I don't think wrapping the sorted objects in an otherwise useless
special purpose class is "nicely", either from a performance or from a
code verbosity point of view. I avoid Java and its useless extra
classes for a reason ;-).

> In short, make the easy path the fast path, and more will use it;
> provide two ways, and the first that springs to mind is the one
> used.

I think we are saying the same thing. Python 2.x provides two ways
and you can use whichever one fits the application better. I have
never understood why Python 3.x finds it necessary to break one of
them. Maybe I can migrate to Haskell by the time Python 2.x becomes
deprecated.

Raymond Hettinger

unread,
Oct 2, 2009, 8:38:14 PM10/2/09
to
[Paul Rubin]

> Yes, think of sorting tree structures where you have to recursively
> compare them til you find an unequal pair of nodes.  

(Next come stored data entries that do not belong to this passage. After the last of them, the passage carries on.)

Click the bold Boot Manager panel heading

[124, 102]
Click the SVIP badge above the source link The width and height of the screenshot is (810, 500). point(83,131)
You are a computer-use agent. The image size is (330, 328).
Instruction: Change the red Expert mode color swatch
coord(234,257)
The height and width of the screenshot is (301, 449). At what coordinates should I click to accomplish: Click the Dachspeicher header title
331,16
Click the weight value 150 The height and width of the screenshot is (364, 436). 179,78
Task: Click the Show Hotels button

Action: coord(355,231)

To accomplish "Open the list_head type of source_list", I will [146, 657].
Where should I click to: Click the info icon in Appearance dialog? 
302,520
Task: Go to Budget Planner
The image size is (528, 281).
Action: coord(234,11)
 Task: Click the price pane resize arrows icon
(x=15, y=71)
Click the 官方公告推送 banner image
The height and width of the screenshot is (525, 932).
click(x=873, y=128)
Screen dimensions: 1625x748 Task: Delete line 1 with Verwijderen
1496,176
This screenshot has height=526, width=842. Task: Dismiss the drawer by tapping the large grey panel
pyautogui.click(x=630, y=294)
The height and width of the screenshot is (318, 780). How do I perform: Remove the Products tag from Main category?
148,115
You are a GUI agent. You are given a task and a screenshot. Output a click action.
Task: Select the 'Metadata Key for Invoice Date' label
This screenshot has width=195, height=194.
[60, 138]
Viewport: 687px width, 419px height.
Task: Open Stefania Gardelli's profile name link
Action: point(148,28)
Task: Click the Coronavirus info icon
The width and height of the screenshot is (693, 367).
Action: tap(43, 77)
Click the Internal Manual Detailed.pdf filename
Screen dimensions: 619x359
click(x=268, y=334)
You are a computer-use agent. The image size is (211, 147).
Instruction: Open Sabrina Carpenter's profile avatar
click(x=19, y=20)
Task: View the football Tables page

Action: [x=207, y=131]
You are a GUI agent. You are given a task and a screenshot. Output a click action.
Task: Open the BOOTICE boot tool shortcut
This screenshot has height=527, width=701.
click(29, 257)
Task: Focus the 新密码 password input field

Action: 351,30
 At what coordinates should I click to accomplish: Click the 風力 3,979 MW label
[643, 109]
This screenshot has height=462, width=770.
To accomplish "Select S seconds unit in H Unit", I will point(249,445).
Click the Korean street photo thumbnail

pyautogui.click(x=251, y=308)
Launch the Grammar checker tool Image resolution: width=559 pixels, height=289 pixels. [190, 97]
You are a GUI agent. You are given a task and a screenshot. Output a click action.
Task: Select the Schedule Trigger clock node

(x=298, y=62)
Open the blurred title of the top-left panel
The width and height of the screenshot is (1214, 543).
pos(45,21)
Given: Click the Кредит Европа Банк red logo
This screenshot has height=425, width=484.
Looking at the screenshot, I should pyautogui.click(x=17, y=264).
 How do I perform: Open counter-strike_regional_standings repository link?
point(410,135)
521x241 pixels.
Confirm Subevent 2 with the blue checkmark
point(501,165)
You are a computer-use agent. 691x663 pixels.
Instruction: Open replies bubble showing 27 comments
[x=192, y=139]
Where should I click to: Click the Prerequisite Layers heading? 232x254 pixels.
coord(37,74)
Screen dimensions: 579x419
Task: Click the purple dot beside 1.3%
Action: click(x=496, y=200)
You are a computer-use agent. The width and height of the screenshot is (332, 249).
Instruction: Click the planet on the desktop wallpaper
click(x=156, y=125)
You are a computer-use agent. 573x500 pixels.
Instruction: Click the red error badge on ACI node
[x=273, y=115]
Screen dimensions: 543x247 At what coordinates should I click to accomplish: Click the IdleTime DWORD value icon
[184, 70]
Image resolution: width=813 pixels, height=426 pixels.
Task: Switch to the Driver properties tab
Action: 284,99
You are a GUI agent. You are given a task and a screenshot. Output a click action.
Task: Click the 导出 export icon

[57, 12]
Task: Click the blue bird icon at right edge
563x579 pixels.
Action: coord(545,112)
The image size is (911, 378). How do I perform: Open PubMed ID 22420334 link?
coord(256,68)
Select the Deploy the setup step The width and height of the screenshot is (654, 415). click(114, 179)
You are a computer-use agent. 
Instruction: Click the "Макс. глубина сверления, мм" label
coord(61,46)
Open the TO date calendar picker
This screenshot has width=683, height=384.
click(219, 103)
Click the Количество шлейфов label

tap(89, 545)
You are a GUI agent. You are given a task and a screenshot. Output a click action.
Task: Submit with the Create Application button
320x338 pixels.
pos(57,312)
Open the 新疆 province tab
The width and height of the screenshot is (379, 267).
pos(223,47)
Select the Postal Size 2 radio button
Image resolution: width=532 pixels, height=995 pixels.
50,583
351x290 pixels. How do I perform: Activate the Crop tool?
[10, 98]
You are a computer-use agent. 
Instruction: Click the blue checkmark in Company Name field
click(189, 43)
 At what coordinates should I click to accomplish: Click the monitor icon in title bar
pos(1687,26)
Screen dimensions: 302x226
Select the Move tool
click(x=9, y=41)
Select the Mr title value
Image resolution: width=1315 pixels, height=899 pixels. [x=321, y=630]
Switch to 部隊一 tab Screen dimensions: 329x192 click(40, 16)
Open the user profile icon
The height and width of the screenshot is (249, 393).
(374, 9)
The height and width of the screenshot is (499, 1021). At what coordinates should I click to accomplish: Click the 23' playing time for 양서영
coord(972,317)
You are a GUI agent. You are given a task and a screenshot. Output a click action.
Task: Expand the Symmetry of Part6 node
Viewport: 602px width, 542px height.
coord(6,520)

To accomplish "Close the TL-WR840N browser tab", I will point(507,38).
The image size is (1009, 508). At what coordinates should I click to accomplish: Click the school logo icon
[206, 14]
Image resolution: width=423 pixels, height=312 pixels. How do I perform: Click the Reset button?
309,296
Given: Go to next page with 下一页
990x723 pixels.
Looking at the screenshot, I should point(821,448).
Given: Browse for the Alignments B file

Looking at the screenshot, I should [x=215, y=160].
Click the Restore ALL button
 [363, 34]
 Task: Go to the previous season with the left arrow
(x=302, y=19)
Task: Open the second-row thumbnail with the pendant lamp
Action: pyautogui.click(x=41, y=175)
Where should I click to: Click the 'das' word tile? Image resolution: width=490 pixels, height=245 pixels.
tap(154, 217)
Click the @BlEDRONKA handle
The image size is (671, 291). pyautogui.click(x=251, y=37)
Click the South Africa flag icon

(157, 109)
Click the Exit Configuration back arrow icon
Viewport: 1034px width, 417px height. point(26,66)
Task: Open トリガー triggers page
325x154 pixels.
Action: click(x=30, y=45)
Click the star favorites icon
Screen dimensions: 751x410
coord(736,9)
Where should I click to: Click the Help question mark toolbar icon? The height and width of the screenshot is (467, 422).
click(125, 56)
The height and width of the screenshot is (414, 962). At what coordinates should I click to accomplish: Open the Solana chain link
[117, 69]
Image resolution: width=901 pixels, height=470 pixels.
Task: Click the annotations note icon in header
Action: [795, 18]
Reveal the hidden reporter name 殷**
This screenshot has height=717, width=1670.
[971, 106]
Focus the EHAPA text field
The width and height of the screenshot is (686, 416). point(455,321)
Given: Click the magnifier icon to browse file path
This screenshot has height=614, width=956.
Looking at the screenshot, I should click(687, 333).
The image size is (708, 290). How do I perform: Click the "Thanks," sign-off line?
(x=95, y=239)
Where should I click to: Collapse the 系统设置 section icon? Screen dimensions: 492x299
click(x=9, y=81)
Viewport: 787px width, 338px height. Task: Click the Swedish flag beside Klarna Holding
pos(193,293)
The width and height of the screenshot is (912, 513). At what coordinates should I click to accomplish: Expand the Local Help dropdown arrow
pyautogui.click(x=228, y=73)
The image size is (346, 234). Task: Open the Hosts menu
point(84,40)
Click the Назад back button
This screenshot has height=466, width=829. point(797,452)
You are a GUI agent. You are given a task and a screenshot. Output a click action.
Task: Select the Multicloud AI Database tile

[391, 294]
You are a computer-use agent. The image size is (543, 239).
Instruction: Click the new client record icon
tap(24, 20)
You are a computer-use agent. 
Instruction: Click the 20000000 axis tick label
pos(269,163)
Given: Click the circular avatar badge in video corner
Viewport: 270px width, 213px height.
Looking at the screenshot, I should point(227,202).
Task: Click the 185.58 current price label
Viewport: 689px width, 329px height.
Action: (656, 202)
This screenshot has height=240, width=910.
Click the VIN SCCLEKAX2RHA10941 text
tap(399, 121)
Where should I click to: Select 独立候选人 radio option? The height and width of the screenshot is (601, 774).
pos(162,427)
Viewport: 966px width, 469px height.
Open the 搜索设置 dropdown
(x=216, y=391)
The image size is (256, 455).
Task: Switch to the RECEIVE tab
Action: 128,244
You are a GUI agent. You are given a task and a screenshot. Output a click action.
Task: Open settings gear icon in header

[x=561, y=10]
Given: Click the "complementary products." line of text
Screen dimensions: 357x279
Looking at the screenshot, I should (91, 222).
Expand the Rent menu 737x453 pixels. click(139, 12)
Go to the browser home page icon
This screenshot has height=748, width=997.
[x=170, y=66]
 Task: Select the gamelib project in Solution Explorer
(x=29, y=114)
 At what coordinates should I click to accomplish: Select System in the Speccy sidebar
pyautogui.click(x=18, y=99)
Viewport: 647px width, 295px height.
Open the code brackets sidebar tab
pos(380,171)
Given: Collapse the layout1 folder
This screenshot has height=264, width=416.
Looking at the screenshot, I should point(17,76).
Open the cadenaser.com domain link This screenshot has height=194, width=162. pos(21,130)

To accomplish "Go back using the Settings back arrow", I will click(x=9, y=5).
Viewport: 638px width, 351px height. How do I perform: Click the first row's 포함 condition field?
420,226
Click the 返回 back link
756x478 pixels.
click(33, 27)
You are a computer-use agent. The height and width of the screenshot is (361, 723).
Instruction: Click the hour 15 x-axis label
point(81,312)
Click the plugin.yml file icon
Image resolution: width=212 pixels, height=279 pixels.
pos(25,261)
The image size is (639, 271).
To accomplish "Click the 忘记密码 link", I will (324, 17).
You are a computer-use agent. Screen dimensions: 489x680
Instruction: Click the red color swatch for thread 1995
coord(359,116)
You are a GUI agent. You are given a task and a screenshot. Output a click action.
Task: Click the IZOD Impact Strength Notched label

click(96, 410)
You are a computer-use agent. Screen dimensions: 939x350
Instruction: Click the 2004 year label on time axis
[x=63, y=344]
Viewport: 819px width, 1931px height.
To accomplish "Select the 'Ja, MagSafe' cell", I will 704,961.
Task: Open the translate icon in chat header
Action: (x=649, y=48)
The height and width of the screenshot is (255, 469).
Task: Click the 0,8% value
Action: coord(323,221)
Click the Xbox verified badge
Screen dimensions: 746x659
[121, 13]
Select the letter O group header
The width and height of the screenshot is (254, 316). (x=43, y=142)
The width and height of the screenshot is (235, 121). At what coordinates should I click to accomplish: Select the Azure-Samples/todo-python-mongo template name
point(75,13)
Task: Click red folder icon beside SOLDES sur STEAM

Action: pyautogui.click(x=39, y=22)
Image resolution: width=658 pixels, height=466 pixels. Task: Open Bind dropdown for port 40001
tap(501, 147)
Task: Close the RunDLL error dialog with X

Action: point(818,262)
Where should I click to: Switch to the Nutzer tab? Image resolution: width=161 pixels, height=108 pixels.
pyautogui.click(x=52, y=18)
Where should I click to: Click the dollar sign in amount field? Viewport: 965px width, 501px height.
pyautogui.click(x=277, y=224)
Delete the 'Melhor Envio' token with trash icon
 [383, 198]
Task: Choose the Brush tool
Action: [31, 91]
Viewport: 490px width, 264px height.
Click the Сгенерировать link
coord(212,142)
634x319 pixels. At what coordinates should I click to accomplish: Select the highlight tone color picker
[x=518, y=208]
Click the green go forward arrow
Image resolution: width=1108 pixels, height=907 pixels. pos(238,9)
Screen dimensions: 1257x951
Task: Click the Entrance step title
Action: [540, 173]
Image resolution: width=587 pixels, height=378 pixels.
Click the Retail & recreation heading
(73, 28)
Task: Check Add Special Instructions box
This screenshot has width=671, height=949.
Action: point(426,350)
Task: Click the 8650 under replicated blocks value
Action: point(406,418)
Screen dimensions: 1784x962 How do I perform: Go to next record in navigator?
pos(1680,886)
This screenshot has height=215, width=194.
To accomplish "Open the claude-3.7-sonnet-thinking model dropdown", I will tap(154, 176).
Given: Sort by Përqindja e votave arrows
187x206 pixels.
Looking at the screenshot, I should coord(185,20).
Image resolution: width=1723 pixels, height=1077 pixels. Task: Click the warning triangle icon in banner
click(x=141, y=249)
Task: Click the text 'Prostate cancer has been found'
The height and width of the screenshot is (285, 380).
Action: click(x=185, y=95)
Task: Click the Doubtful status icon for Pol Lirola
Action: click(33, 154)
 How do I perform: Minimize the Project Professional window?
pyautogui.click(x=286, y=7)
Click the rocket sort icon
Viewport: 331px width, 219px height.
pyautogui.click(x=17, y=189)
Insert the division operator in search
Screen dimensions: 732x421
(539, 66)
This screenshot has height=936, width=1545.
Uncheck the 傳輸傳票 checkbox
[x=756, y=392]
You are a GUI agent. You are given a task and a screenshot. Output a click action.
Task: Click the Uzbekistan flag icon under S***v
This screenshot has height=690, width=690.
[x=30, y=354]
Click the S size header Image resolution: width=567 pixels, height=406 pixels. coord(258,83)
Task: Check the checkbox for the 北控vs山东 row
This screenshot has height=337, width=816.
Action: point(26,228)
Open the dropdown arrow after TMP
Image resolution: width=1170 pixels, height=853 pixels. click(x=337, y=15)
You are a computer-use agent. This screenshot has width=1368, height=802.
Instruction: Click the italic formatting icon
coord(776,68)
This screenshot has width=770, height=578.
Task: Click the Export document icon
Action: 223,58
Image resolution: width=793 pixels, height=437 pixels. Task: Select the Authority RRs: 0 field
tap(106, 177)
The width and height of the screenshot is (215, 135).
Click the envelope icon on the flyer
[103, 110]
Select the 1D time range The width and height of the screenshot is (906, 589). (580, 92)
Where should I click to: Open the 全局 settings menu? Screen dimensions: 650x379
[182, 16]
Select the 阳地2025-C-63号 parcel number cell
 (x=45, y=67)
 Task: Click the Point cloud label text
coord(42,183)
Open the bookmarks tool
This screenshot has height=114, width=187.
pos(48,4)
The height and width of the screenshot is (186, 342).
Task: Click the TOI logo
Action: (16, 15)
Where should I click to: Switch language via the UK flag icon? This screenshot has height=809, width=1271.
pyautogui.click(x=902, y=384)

I'm not sure what you mean by this. What are the semantics of
sorting a tree? Can you outline an example of tree that
could be sorted easily with a cmp function but not a key function?

t = [[9,6],[7,1]],[[2,5],[4,3]] # inputs
t.sort(mycmp) # what would the cmp function be?
print t # what would the output be


Raymond

Paul Rubin

unread,
Oct 3, 2009, 12:11:22 AM10/3/09
to
Raymond Hettinger <pyt...@rcn.com> writes:
> I'm not sure what you mean by this. What are the semantics of
> sorting a tree? Can you outline an example of tree that
> could be sorted easily with a cmp function but not a key function?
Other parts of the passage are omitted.